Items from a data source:
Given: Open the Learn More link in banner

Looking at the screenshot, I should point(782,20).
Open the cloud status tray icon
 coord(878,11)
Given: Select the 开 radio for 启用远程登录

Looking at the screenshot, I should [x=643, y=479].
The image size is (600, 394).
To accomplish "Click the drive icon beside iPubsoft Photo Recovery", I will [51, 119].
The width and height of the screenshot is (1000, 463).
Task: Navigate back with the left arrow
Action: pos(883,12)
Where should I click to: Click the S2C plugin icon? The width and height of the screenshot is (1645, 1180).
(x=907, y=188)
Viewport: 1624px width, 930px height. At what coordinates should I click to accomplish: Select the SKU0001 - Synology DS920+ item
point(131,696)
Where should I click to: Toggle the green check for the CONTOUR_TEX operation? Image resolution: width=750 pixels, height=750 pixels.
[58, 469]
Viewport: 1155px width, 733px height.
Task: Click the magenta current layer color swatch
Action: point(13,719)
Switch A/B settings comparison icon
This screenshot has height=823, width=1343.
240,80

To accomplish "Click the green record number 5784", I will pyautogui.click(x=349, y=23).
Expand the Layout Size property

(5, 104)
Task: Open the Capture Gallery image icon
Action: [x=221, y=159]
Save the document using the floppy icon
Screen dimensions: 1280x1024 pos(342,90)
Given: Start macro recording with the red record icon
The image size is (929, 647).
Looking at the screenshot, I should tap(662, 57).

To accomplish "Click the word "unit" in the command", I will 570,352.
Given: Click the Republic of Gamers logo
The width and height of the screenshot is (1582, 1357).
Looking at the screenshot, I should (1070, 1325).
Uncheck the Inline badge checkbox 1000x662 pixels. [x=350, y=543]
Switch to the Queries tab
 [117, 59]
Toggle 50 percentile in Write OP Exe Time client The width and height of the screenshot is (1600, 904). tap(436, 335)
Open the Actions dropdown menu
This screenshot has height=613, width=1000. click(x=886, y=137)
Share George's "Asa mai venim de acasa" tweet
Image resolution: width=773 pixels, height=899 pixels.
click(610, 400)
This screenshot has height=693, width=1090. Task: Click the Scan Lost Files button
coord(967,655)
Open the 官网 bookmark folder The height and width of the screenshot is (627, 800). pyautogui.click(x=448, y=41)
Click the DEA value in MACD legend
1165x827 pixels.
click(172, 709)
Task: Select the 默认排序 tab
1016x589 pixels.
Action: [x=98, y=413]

▶ EXERCISE AIM
All lines from the top of the data through the line containing "The image size is (600, 394)." need to be retyped exactly, and nothing more.

▶ YOUR RESPONSE
Given: Open the Learn More link in banner

Looking at the screenshot, I should point(782,20).
Open the cloud status tray icon
 coord(878,11)
Given: Select the 开 radio for 启用远程登录

Looking at the screenshot, I should [x=643, y=479].
The image size is (600, 394).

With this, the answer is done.